### [WHAT TO WORK ON]
Which of the rows below contain the string "computer", matching case? Copy each such row in full.

▼

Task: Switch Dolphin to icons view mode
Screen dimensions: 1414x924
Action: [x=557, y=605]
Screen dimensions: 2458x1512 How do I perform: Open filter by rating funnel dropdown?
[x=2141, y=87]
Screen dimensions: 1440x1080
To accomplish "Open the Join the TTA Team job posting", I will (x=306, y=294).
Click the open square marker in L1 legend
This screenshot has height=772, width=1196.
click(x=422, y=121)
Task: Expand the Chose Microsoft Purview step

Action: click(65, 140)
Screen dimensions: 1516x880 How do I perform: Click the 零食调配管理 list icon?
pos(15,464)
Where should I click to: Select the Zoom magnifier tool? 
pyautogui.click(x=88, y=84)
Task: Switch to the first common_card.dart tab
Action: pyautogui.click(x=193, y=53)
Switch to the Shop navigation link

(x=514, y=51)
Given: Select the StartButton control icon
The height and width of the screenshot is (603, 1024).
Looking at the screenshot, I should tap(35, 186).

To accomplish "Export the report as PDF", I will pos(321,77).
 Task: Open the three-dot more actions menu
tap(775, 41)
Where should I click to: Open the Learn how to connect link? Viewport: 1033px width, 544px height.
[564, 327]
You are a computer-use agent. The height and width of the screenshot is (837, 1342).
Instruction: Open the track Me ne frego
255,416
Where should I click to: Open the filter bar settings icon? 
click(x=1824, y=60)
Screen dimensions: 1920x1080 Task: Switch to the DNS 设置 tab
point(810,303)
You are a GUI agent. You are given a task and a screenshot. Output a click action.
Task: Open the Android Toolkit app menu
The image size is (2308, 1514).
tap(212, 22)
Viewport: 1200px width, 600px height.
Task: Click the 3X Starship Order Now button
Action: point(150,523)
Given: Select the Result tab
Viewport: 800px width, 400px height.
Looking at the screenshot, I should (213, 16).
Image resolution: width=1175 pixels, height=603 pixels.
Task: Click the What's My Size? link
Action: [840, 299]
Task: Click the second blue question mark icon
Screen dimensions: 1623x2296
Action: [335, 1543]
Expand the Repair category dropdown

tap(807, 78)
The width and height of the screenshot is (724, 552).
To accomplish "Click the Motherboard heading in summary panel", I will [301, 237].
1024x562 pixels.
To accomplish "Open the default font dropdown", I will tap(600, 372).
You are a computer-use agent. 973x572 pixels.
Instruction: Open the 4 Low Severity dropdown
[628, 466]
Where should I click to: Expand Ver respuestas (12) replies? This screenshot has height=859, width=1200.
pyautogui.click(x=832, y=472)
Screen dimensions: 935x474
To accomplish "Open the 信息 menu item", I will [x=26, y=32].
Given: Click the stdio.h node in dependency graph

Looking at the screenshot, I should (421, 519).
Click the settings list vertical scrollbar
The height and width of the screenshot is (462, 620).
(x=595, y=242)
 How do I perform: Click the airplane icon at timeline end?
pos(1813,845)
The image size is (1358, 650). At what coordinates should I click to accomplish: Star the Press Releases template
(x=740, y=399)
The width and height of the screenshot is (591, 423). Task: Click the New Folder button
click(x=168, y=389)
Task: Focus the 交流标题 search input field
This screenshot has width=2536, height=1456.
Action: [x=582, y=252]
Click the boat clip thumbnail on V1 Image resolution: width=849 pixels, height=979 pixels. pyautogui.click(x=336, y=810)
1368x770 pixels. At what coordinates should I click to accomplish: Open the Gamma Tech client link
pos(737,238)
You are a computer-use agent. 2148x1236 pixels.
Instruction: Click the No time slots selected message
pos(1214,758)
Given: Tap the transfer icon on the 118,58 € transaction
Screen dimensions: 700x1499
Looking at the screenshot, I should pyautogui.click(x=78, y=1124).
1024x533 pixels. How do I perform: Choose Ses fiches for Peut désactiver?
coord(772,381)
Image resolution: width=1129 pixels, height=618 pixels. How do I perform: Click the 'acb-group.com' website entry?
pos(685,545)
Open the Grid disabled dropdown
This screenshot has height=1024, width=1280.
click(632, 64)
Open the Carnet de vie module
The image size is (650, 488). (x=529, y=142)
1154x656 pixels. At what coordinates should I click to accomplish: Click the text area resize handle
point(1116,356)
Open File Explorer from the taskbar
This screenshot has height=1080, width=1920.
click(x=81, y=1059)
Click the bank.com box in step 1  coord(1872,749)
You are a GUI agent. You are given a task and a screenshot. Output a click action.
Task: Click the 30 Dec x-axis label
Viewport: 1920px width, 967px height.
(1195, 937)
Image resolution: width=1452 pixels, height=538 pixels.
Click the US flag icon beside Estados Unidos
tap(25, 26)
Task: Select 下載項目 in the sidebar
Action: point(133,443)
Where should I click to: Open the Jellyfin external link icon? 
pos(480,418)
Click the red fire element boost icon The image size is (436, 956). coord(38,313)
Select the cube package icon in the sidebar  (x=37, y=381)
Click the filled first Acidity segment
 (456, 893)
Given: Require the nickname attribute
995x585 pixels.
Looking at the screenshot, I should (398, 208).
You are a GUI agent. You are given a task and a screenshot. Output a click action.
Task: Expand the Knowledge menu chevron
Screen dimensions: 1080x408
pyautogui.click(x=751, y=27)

▲

### [SOLVED PROBLEM]
You are a computer-use agent. The height and width of the screenshot is (837, 1342).
You are a computer-use agent. 973x572 pixels.
You are a computer-use agent. 2148x1236 pixels.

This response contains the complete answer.